The son of a bookseller, France spent most of his life around books. France was a bibliophile. His father's bookstore, called the Librairie France, specialized in books and papers on the French Revolution and was frequented by many notable writers and scholars of the day. Anatole France studied at the Collège Stanislas, a private Catholic school, and after graduation he helped his father by working in his bookstore. After several years he secured the position of cataloguer at Bacheline-Deflorenne and at Lemerre. In 1876 he was appointed librarian for the French Senate.
Anatole France began his career as a poet and a journalist. In 1869, Le Parnasse Contemporain published one of his poems, La Part de Madeleine. In 1875, he sat on the committee which was in charge of the third Parnasse Contemporain compilation. As a journalist, from 1867, he wrote many articles and notices. He became famous with the novel Le Crime de Sylvestre Bonnard (1881). Its protagonist, skeptical old scholar Sylvester Bonnard, embodied France's own personality. The novel was praised for its elegant prose and won him a prize from the Académie française.
In La Rotisserie de la Reine Pedauque (1893) Anatole France ridiculed belief in the occult; and in Les Opinions de Jerome Coignard (1893), France captured the atmosphere of the fin de siècle. France was elected to the Académie française in 1896.
France took an important part in the Dreyfus Affair. He signed Émile Zola's manifesto supporting Alfred Dreyfus, a Jewish army officer who had been falsely convicted of espionage. France wrote about the affair in his 1901 novel Monsieur Bergeret.

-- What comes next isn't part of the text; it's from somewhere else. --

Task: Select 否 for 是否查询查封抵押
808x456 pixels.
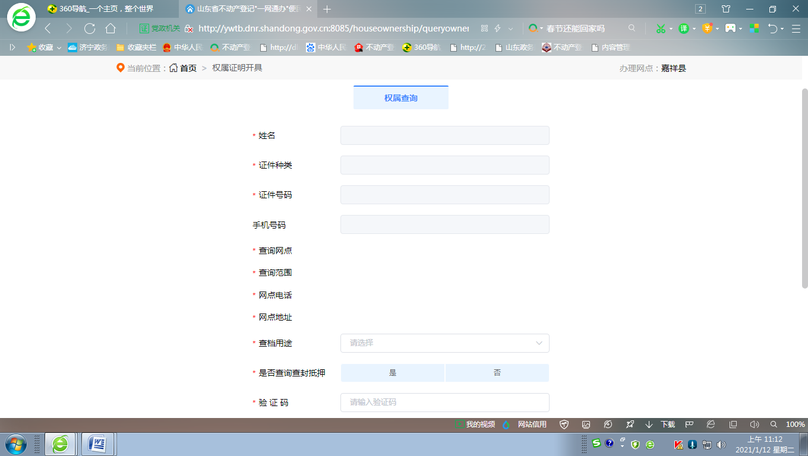Action: [497, 373]

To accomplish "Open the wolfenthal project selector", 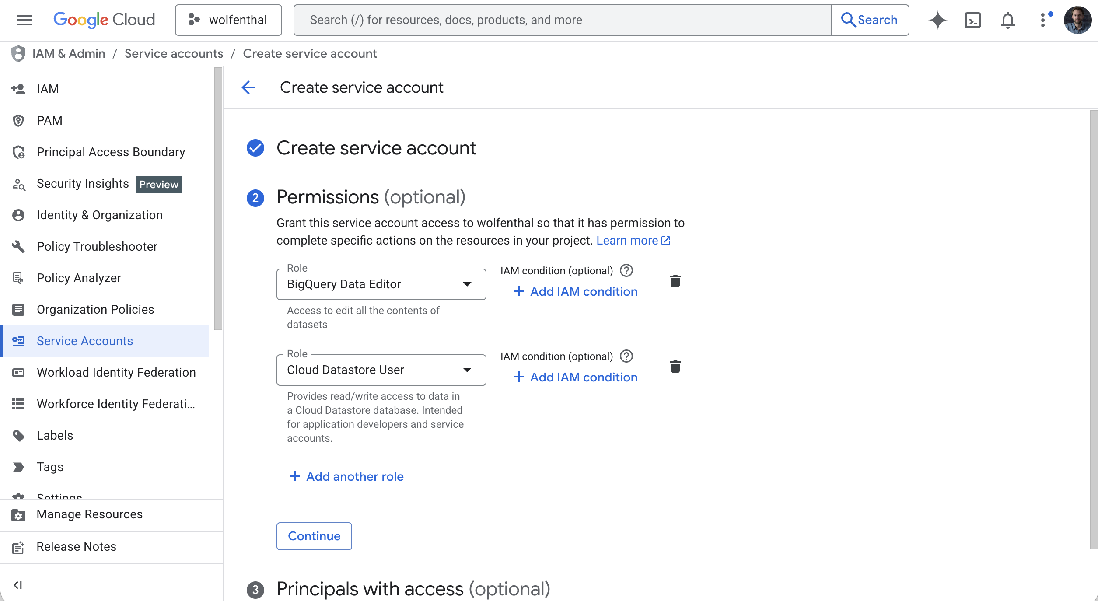I will tap(228, 20).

France's later works include L'Île des Pingouins (1908) which satirizes human nature by depicting the transformation of penguins into humans – after the animals have been baptized by mistake by the nearsighted Abbot Mael. Les dieux ont soif (1912) is a novel, set in Paris during the French Revolution, about a true-believing follower of Robespierre and his contribution to the bloody events of the Reign of Terror of 1793–94. It is a wake-up call against political and ideological fanaticism and explores various other philosophical approaches to the events of the time. La Revolte des Anges (1914) is often considered France's most profound novel. It tells the story of Arcade, the guardian angel of Maurice d'Esparvieu. Arcade falls in love, joins the revolutionary movement of angels, and towards the end realizes that the overthrow of God is meaningless unless "in ourselves and in ourselves alone we attack and destroy Ialdabaoth."

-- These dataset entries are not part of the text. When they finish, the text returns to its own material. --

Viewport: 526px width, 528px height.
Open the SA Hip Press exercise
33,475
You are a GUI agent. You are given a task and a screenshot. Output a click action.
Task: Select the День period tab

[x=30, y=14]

He was awarded the Nobel Prize in 1921. He died in 1924 and is buried in the Neuilly-sur-Seine community cemetery near Paris.
On 31 May 1922, France's entire works were put on the Index Librorum Prohibitorum (Prohibited Books Index) of the Roman Catholic Church. He regarded this as a "distinction". This Index was abolished in 1966.
In 1877, Anatole France married Valérie Guérin de Sauville, a granddaughter of Jean-Urbain Guérin a miniaturist who painted Louis XVI, with whom he had a daughter, Suzanne, in 1881 (dec. 1918). France's relations with women were always turbulent, and in 1888 he began a relationship with Madame Arman de Caillavet, who conducted a celebrated literary salon of the Third Republic; the affair lasted until shortly before her death in 1910. After his divorce in 1893, he had many liaisons, notably with Mme. Gagey, who committed suicide in 1911. France married again in 1920, Emma Laprévotte.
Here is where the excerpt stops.